#### Your task:
Could you set down exactly the lines of the data below, starting at the one that holds "Регистър на видовете" and ending at the one that holds "Операция Тип 1 (116, 1546)", both included, and only those?

□ □ □

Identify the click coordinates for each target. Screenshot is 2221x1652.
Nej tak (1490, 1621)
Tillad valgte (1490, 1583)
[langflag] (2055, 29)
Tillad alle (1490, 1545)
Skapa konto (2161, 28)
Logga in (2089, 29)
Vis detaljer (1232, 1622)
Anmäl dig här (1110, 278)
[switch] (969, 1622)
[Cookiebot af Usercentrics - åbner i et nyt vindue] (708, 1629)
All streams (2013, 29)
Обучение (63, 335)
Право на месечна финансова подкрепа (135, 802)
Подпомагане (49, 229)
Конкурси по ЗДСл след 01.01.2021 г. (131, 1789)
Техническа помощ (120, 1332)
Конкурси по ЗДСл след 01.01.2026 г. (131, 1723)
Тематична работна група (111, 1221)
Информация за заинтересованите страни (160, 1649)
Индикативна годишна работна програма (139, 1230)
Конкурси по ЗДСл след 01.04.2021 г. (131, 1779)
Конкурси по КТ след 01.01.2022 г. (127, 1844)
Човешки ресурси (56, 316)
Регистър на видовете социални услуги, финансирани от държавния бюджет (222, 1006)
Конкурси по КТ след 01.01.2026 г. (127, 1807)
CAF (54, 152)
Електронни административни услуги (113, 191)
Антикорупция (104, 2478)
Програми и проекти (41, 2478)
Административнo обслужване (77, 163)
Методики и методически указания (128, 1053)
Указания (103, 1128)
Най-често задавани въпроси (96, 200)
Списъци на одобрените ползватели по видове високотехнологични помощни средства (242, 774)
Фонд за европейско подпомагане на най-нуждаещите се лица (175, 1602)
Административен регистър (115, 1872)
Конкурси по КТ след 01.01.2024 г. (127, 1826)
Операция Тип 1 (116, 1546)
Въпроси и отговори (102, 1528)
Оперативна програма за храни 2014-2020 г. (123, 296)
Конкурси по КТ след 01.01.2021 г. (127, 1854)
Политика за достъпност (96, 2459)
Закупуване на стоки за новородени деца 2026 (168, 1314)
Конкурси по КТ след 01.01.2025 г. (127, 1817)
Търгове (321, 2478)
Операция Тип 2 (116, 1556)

□ □ □

#### Exercise output:
Регистър на видовете социални услуги, финансирани от държавния бюджет (222, 1006)
Конкурси по КТ след 01.01.2026 г. (127, 1807)
CAF (54, 152)
Електронни административни услуги (113, 191)
Антикорупция (104, 2478)
Програми и проекти (41, 2478)
Административнo обслужване (77, 163)
Методики и методически указания (128, 1053)
Указания (103, 1128)
Най-често задавани въпроси (96, 200)
Списъци на одобрените ползватели по видове високотехнологични помощни средства (242, 774)
Фонд за европейско подпомагане на най-нуждаещите се лица (175, 1602)
Административен регистър (115, 1872)
Конкурси по КТ след 01.01.2024 г. (127, 1826)
Операция Тип 1 (116, 1546)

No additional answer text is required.